* Work to complete: Count the lines below that contain the word "dropdown". Reply with that number alone.

[Begin]

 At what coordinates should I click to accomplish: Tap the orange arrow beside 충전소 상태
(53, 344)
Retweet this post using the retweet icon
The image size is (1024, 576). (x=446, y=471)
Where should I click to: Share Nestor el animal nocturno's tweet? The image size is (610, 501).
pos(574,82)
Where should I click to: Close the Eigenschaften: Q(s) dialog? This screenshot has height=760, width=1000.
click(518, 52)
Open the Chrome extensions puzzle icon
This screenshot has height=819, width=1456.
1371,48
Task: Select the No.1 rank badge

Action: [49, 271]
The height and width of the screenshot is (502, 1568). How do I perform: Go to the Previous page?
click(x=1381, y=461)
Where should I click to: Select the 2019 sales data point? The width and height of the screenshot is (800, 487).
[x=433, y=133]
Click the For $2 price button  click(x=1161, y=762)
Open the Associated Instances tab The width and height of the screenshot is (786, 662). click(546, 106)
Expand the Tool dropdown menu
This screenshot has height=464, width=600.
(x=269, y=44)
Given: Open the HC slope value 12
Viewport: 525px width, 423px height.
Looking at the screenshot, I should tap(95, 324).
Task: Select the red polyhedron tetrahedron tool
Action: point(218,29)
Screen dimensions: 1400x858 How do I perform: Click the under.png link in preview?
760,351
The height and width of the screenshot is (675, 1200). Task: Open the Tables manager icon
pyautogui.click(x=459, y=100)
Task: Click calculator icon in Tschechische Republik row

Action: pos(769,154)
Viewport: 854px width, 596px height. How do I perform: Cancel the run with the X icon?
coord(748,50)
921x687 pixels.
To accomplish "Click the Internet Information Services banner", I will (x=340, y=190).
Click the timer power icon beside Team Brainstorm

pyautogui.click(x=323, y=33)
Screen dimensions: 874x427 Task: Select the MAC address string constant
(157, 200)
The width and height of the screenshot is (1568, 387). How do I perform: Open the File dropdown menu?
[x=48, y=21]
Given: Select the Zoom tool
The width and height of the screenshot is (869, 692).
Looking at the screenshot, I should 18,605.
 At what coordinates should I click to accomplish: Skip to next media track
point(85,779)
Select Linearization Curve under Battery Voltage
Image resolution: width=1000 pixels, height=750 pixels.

[End]

* Solution to the problem: 2